Dillon Matthew Boucher (born 27 December 1975) is a New Zealand former professional basketball player. His 13 combined career championships is the most in ANBL/NZNBL history.

==Early life==
Growing up in Bell Block, a small township just outside of New Plymouth, Boucher picked up basketball in his final year at Bell Block Primary School, thanks in large part to his older brothers. Boucher continued to play the sport through high school, spending his third-form year at New Plymouth's Spotswood College in 1989 before relocating to Auckland in 1990 and attending Papatoetoe High School. While he enjoyed playing basketball, it was when he was selected for his first New Zealand age-group squad, around the age of 17, he saw the potential to make a career out of it.

==Professional career==
Boucher played for the New Zealand Breakers in the Australian National Basketball League from their inception in 2003 until 2005 when he signed with the Perth Wildcats for whom he played for in 2005/06. Boucher then played for the Brisbane Bullets between 2006 and 2008. In 2008, he re-joined the New Zealand Breakers and was part of the team's championship three-peat between 2010/11 and 2012/13. Boucher retired from the Breakers and the Australian NBL in 2013. The Breakers retired his number 24.

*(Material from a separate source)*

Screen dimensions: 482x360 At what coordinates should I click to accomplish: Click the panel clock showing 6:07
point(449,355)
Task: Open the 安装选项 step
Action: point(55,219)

With the Auckland Pirates in 2012, Boucher won his ninth NZNBL championship. Prior to 2011, he played for the Auckland Stars, Waikato Titans and Harbour Heat. He played for the Wellington Saints in 2013, before joining the Super City Rangers in 2014. He was player/assistant with the Rangers in 2015. In November 2015, he re-signed with the Rangers on a three-year deal, continuing on as a player/assistant coach. On 4 May 2017, Boucher became the second player to reach 400 NBL games, joining Phill Jones (406). On 5 June 2017, he played his 409th career NBL game, surpassing Jones as the all-time leader.

On 12 July 2018, Boucher announced that the 2018 season would be his last in the New Zealand NBL. He finished his career with 426 NBL games.

==Off the court==
In 2016, Boucher became the New Zealand Breakers' general manager. In September 2019, he quit as general manager of the Breakers.

In November 2020, Boucher was appointed Director of Basketball for the Auckland Huskies in the New Zealand NBL.

In September 2021, Boucher was appointed CEO of Basketball New Zealand.

In March 2025, Boucher was appointed president of basketball operations of the New Zealand Breakers.

==National team career==
Boucher made his first Tall Blacks team in 2001. He was part of the squad who shocked the hoops world to claim fourth place at the 2002 FIBA World Championship. Following his national team call up, Boucher became a fixture in the side until his retirement from the international level in 2008.

==Personal==
In the 2014 Queen's Birthday Honours, Boucher was appointed a Member of the New Zealand Order of Merit for services to basketball.